Esta historia que mezcla el relato distópico con la aventura de iniciación vuelve a dejar claro que Anderson sigue siendo igual a sí mismo

Imagen de 'Isla de perros'.
Imagen de 'Isla de perros'.

ISLA DE PERROS

Dirección: Wes Anderson.

Animación.

Género: ciencia-ficción. Estados Unidos, 2018.

Duración: 101 minutos.

Cada plano de Isla de perros está diseñado con el gusto por el detalle, el cuidado en la composición y la exigencia en el equilibrio de una bandeja de bento. Cada corte de su montaje está ejecutado con precisión de un itamae-san preparando una impecable ración de sushi. Y al propio Wes Anderson no deben de escapársele esas metáforas, porque, en un momento de su película, las hace explícitas en una secuencia donde la preparación de un suculento plato se convierte en síntesis de las virtudes plásticas y dinámicas de una película que logra canalizar su acusado sentido del artificio en una caligrafía visual que apuesta por la síntesis y la esencialidad y nunca sucumbe a la tentación del desbordamiento barroco. Cuando estrenó Fantástico Sr. Fox (2009), varias fueron las voces que coincidieron en señalar que la animación se revelaba un lenguaje natural para un fetichista de la estilización como él.
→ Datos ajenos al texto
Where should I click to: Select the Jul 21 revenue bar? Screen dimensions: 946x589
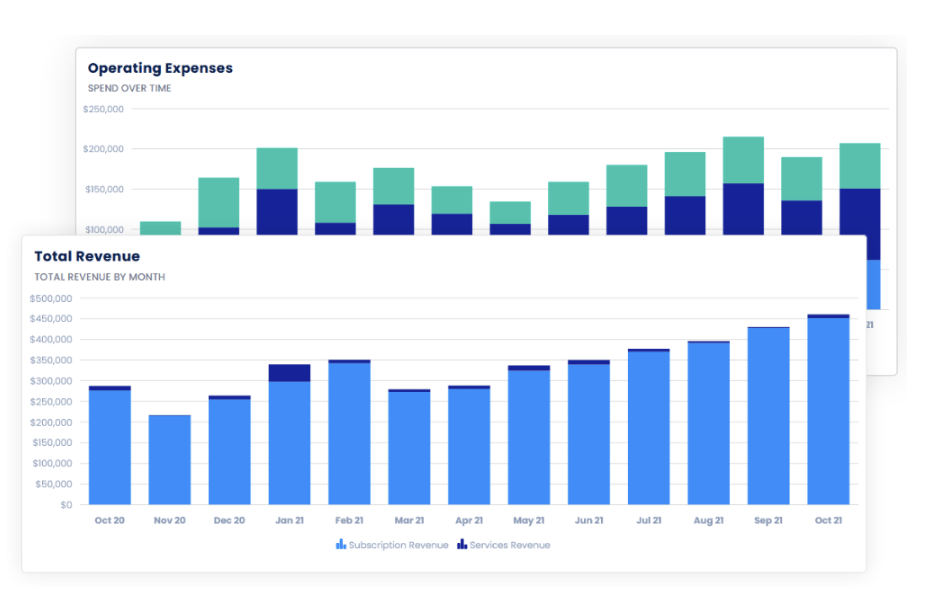(x=649, y=427)
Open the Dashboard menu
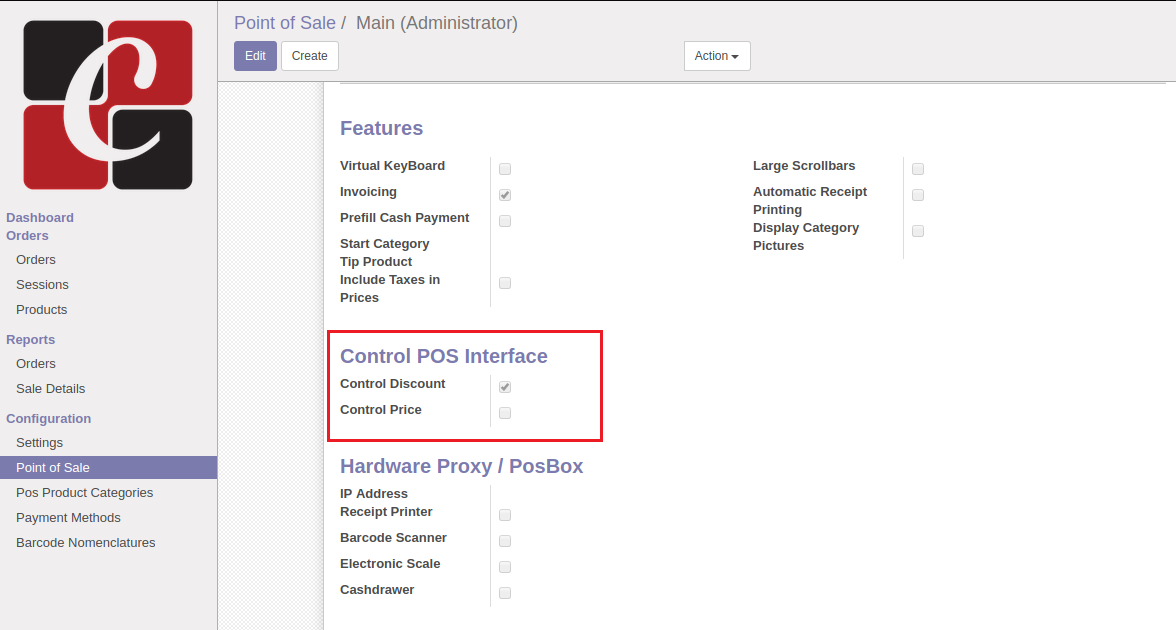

Ahora, Isla de perros demuestra que la cultura japonesa era un destino natural para su sensibilidad: un espacio arcádico para un miniaturista empeñado en que ningún elemento de su microcosmos, ni siquiera el más trivial, esté despojado de belleza.

Esta historia que mezcla el relato distópico con la aventura de iniciación vuelve a dejar claro que, con cada nueva película, Anderson sigue siendo igual a sí mismo, al tiempo que revela nuevas facetas de su identidad. Aquí lo inesperado es el universo referencial, que toma como punto de partida la línea noir de la filmografía de Kurosawa –El infierno del odio (1963) y El ángel ebrio (1948)-, añadiendo claros ecos de Los siete samuráis (1954) en la configuración de la patrulla canina que ayudará al héroe humano del relato. Los perros, por cierto, son pura poética del desamparo andersoniano: cuatro canes de raza condenados al exilio y la exclusión –es decir, cuatro pijos desclasados- que encontrarán en un expeditivo chucho callejero a su maestro de vida y supervivencia.